--- start INFORMATION SUPPLIED ---
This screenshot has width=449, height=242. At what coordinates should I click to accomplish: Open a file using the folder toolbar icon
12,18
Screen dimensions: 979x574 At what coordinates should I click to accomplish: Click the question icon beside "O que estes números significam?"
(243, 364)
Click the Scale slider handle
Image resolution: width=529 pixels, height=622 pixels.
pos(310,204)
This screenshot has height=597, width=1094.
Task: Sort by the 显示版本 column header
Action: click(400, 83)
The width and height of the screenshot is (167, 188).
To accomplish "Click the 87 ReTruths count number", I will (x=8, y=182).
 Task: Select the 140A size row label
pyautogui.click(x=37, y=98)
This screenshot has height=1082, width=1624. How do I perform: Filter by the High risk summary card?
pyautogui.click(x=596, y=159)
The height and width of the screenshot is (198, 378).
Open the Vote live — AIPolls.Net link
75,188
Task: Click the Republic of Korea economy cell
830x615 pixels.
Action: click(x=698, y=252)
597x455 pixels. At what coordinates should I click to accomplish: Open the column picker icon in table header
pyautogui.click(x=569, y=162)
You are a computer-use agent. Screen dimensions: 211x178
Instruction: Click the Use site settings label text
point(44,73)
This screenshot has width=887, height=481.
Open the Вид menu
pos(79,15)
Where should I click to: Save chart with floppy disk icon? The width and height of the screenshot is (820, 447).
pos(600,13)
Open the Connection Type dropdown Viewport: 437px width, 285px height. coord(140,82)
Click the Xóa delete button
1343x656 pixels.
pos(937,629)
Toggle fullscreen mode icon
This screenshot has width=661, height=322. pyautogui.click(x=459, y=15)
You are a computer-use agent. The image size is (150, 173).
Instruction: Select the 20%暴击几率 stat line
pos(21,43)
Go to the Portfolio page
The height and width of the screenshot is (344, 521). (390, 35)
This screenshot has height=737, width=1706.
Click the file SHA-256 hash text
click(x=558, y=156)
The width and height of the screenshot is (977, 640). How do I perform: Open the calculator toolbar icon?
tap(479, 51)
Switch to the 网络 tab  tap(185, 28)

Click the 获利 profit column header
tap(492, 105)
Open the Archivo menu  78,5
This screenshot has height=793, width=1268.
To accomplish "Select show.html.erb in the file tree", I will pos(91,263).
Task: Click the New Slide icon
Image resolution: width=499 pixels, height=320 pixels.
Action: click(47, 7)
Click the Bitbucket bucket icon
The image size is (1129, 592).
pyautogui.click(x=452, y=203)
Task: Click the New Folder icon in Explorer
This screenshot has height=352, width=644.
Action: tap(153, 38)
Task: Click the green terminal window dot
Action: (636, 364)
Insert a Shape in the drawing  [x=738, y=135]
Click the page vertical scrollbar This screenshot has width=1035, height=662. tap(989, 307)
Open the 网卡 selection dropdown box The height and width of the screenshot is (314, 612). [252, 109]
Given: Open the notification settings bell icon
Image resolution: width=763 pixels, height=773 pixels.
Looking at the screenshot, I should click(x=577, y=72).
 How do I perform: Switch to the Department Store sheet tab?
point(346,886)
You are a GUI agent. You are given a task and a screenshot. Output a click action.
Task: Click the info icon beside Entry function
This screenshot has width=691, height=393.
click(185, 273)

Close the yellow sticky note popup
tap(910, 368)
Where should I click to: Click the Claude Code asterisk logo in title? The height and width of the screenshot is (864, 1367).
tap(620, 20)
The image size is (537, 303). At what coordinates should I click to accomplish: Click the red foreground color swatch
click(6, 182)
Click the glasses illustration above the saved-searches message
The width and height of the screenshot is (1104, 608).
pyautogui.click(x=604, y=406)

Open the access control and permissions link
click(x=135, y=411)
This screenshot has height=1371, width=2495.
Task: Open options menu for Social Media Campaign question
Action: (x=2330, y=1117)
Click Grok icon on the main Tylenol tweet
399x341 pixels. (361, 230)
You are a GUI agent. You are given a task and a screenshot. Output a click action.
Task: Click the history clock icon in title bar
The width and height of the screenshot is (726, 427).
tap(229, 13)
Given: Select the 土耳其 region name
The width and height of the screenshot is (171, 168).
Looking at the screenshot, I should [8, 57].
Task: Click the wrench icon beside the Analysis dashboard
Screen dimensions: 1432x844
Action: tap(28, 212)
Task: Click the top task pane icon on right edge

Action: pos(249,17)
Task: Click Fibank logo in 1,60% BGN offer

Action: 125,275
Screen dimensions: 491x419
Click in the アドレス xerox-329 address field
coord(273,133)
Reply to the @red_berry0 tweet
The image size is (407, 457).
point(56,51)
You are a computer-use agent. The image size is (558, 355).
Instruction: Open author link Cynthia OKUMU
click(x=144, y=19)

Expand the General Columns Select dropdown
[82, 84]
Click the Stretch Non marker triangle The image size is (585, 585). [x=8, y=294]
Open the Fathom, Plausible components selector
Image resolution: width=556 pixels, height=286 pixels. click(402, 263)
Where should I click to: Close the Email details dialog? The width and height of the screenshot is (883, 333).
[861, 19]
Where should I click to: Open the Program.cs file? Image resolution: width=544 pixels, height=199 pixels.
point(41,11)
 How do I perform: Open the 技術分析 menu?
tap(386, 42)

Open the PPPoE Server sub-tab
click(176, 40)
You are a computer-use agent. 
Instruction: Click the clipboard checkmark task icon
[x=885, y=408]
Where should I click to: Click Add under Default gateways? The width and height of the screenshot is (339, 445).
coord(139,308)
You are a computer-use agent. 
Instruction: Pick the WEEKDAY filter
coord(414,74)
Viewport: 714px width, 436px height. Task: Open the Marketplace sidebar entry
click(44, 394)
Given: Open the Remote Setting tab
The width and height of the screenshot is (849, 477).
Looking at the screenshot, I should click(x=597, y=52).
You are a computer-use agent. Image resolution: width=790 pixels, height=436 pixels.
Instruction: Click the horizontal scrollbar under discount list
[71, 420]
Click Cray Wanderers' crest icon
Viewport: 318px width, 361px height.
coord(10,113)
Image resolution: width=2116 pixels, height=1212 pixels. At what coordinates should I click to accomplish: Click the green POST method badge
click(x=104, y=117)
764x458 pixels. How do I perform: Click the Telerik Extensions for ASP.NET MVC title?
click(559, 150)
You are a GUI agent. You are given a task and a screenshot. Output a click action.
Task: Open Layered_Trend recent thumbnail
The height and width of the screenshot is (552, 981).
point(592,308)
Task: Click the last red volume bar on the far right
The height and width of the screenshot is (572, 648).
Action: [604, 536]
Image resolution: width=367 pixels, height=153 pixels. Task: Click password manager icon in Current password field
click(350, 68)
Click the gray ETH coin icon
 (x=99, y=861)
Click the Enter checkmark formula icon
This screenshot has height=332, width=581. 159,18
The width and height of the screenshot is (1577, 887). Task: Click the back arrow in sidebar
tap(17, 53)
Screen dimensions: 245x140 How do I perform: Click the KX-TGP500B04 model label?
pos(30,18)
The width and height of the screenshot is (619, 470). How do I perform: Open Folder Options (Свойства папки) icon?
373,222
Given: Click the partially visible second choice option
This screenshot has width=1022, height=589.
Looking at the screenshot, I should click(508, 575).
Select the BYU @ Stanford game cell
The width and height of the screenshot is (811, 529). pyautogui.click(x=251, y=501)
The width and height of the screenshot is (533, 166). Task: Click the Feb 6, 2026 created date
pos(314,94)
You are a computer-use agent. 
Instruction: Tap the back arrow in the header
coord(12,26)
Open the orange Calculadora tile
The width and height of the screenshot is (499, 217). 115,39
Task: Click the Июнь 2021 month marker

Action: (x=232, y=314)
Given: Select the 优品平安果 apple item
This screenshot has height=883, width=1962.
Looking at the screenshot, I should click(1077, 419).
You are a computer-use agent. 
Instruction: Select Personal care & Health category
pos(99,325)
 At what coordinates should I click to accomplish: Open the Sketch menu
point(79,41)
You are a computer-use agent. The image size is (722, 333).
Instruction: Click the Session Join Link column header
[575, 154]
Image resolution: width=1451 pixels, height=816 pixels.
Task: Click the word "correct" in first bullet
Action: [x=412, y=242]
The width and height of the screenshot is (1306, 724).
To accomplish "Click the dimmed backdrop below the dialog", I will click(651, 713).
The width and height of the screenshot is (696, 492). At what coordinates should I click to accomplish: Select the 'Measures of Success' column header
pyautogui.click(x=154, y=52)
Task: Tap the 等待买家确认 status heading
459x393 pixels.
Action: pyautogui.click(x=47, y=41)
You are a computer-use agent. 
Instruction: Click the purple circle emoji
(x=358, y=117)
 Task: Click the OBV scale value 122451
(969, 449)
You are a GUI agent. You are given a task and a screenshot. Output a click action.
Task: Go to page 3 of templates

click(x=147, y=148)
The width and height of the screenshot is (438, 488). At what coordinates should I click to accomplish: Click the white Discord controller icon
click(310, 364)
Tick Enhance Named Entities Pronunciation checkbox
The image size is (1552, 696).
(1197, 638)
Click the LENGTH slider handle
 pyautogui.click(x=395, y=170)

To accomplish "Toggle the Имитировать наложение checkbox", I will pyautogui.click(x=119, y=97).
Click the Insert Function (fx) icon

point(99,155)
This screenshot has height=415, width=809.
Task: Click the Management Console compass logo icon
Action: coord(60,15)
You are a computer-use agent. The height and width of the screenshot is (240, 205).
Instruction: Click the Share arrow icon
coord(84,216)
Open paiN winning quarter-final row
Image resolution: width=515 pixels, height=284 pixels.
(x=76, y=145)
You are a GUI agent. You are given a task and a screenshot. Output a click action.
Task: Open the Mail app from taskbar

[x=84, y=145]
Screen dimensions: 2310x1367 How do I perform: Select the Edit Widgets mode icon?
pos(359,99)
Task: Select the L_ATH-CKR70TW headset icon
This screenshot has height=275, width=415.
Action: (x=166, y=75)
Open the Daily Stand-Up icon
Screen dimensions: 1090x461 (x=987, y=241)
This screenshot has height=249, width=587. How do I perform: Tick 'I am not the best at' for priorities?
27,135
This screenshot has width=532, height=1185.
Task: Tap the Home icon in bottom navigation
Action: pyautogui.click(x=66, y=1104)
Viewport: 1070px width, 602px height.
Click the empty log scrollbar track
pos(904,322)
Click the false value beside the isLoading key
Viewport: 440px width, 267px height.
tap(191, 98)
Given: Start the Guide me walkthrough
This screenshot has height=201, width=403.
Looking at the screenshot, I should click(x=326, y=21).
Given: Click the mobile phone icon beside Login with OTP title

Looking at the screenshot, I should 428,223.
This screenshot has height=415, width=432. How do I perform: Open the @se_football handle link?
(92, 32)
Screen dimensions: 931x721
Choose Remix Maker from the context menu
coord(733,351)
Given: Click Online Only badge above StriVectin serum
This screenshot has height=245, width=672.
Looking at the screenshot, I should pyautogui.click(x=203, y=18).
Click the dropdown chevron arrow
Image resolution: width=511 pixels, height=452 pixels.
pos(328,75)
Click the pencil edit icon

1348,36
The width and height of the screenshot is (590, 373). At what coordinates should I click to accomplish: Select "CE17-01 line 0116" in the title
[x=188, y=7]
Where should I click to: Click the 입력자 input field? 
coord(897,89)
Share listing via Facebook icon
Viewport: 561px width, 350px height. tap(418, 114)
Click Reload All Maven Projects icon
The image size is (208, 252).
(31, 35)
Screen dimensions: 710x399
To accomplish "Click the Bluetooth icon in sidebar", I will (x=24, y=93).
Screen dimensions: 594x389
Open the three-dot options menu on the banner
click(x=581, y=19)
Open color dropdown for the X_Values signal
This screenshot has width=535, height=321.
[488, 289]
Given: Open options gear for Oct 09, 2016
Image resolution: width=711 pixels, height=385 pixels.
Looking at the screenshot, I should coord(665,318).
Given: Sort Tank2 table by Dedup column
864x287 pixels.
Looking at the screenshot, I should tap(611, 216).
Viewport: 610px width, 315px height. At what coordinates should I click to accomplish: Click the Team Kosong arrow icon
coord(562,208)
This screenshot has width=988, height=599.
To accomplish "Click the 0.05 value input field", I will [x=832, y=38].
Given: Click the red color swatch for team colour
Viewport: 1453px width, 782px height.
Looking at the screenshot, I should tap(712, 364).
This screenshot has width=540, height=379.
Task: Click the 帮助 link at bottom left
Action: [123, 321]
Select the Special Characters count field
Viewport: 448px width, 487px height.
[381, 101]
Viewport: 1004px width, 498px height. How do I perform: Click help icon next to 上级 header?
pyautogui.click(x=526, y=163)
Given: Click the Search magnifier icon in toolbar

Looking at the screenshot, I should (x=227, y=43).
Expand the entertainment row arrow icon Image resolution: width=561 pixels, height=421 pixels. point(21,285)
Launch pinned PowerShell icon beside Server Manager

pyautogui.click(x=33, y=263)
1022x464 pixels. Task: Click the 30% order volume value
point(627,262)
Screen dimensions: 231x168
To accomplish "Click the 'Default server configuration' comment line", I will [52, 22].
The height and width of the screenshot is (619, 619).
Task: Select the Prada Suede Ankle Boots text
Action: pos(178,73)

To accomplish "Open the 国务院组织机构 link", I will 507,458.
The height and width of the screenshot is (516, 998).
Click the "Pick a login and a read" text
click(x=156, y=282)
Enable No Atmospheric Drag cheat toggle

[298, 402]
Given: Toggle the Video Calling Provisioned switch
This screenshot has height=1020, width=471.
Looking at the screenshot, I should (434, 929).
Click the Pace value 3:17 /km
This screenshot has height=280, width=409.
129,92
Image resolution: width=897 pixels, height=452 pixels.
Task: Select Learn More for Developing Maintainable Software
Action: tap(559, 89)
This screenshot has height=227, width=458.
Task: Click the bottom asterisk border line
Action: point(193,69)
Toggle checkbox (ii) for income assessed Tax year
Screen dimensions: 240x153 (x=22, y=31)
--- end INFORMATION SUPPLIED ---
• _TASK DETAILS_
Please gather every line in the rows above that contains the string "menu", and copy each such line in full. Treat the match as case-sensitive.

• _EXERCISE RESULT_
Open the Вид menu
Open the Archivo menu  78,5
Task: Open options menu for Social Media Campaign question
 How do I perform: Open the 技術分析 menu?
 At what coordinates should I click to accomplish: Open the Sketch menu
Choose Remix Maker from the context menu
Open the three-dot options menu on the banner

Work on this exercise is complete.